Basically we want to minimize the impact of the cache hit rate when add/remove nodes.

• What if server 1, 3 or 4 is down?

Let’s see:

• Server 1 down? 4 requests are re-routed.
• Server 2 down? 4 requests are re-routed.
• Server 3 down? 3 requests are re-routed. (req [2,3,4])
• Server 4 down? 2 requests are re-routed. (req [3,4])

Now, we have a formula to calculate how many nodes be impacted: n = T - \max(ServerIdx - 1, 0)

Where:

• n: number of nodes impacted
• T: Total number of servers
• ServerIdx: The server at ServerIdx is down

In order to solve the problem, the consistent-hashing comes to the picture, with:

• Add a node: 1 / n + 1 data will be moved to the new node
• Remove a node: 1 / n data will be redistributed to all other nodes

How it works

The idea is quite simple, hash the requests and server nodes in the same hash ring circle, then whenever the server nodes changes, the most of the requests will remain the same routing path, only a very small part of requests will be remapped, which is friendly to the cache likely service.

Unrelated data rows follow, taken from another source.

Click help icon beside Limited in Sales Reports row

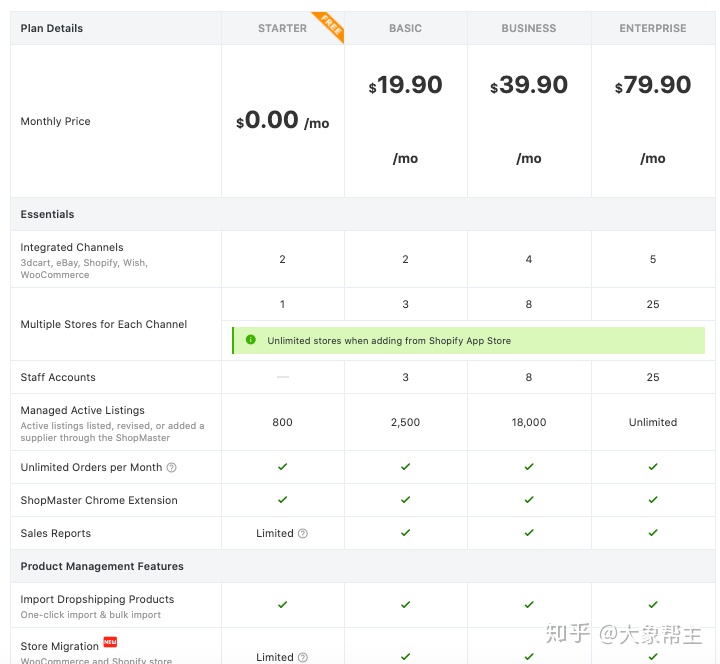pyautogui.click(x=303, y=534)
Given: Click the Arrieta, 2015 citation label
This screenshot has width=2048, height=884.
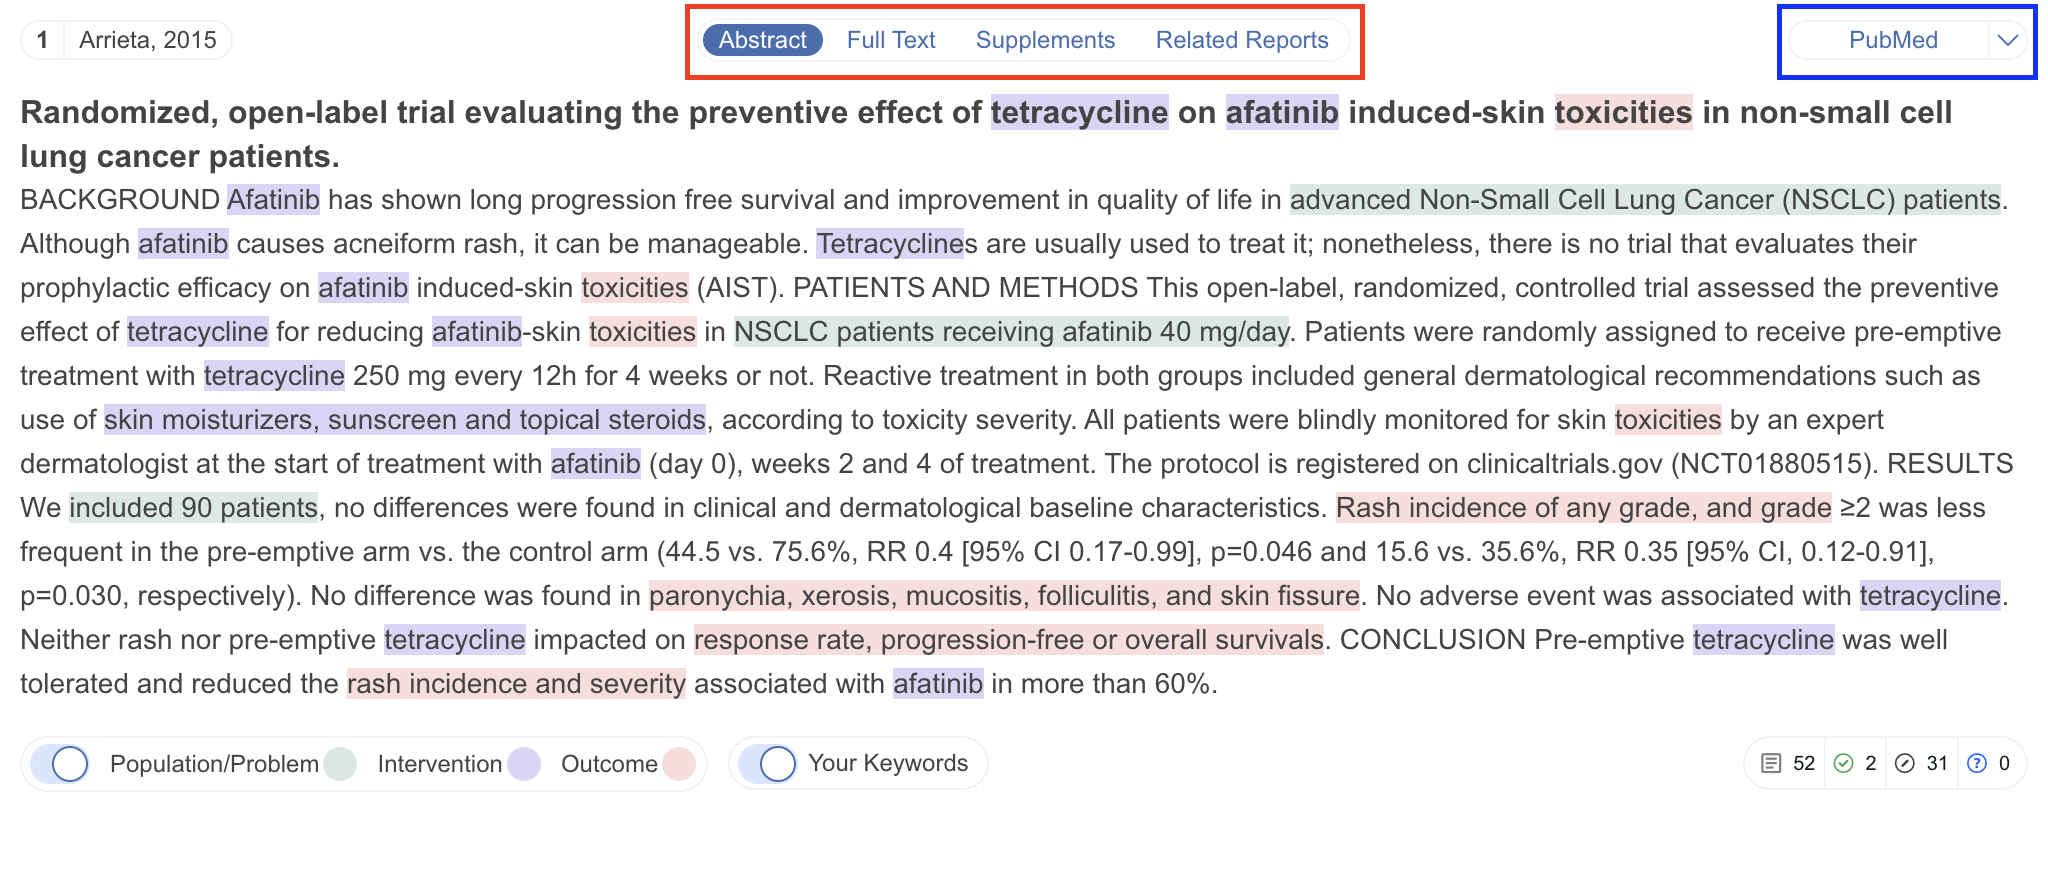Looking at the screenshot, I should pyautogui.click(x=148, y=40).
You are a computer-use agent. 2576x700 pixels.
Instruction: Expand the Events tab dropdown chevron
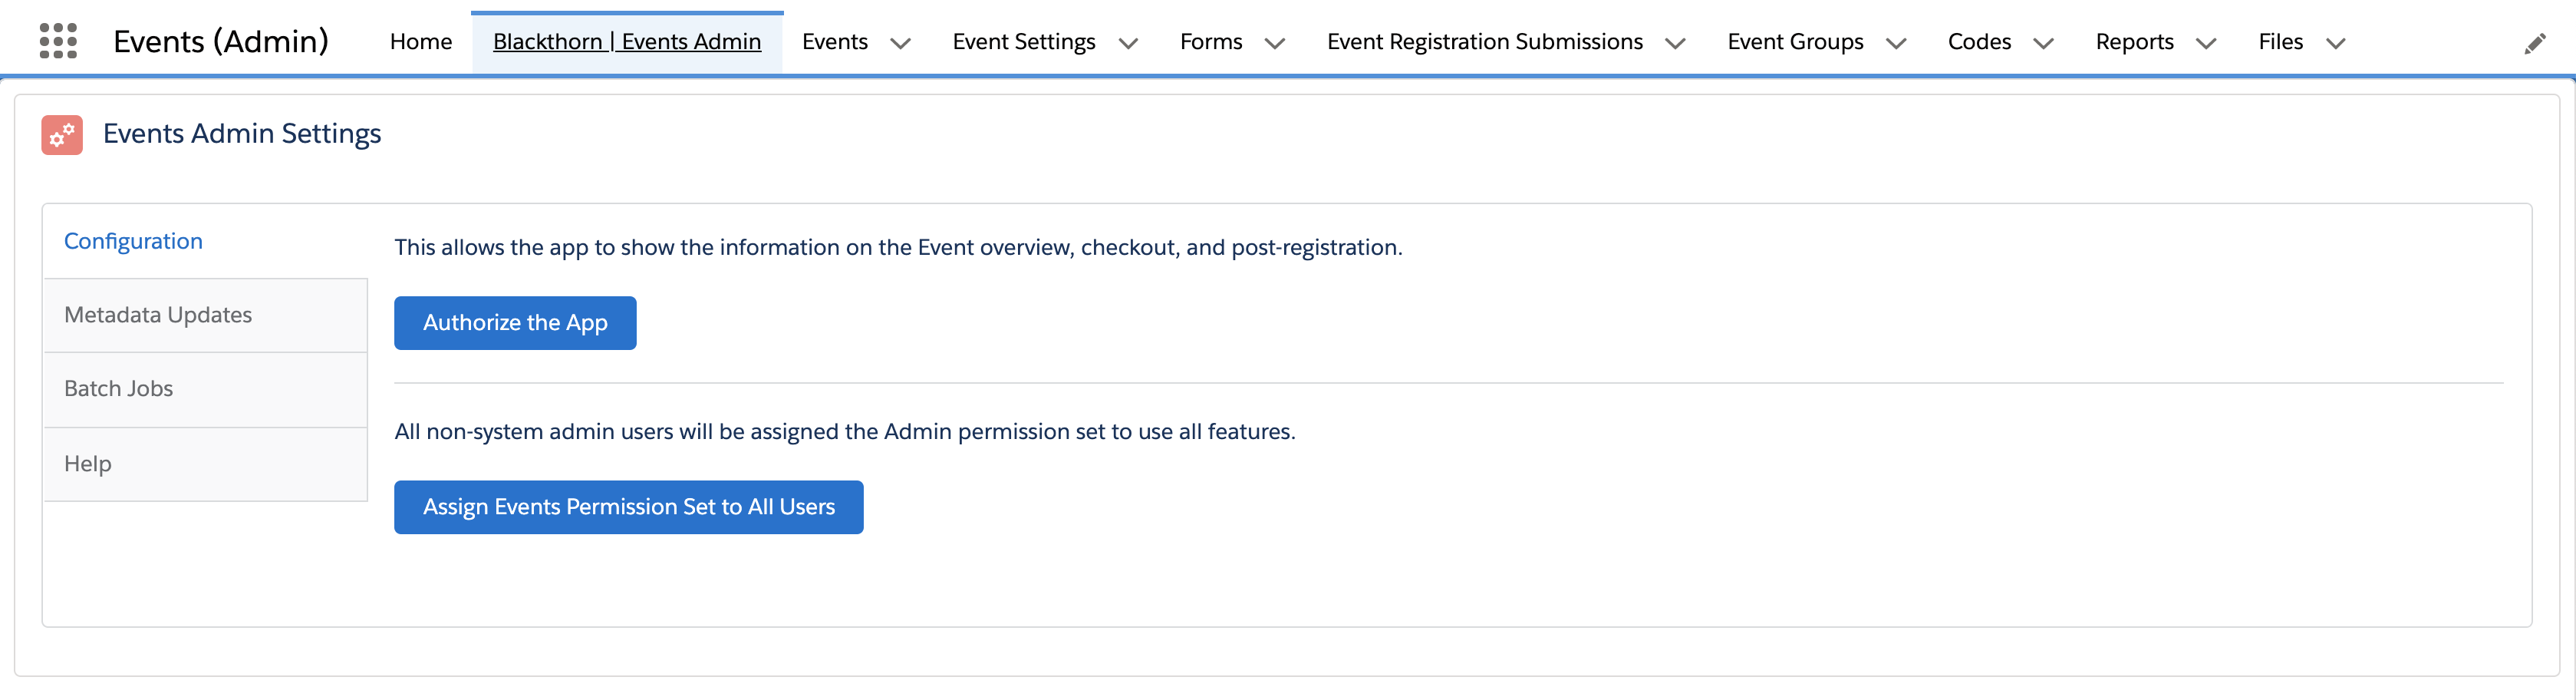pyautogui.click(x=900, y=43)
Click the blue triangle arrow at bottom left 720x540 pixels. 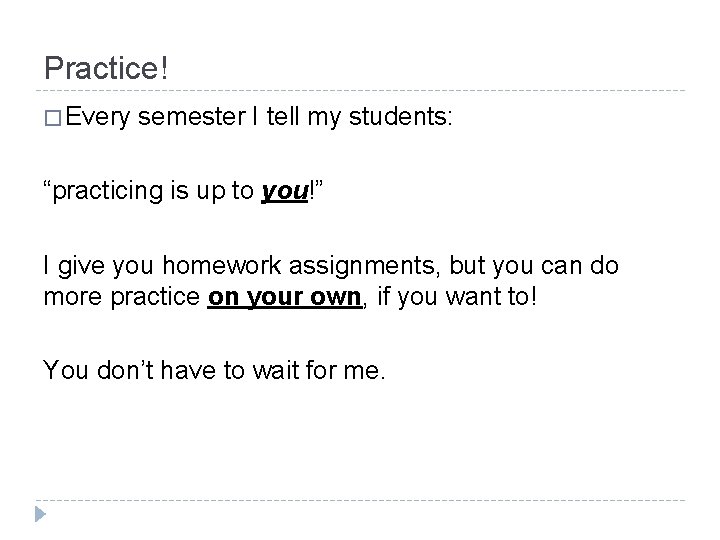pyautogui.click(x=40, y=514)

Let’s say we only have two nodes a and b, for each node, we hash its unique nodeId then get hashcodes ha = 100 and hb = 200, now we put it into a circle range [0, 255], then if any request incoming, we apply the same hash function to get a hashcode r1 = 150, by having this hashcode, we find which node is the next closest node in the clockwise order, in this case, the next one is node b due to its hashcode is 200.

Then if we add a new node c (hashcode is 150), then only those requests are hashed in the range [101, 150] will be mapped to the node c, all other requests will be remain the same path.

Checklist

Once we decide to use it, we can review and define the thresholds from below checklist first:

1. Replicas per node (1:1, 2:1, …, or 10:1), details in the Virtual-Node section
2. Data range (e.g. [0, 256] or [0, 2^32], …)
3. Hash function
4. Hash dimension
• For queries: requestId, userId, …
• For nodes: unique nodeId/nodeName + replicaId

Example Case

We have 3 nodes(no replicas), and we define:

• Replicas per node: 0
• Data range: 256
• Hash function: uniform hash
• Hash Dimension:
• For queries: requestId
• For nodes: unique nodeId + replicaId (Here we don’t have)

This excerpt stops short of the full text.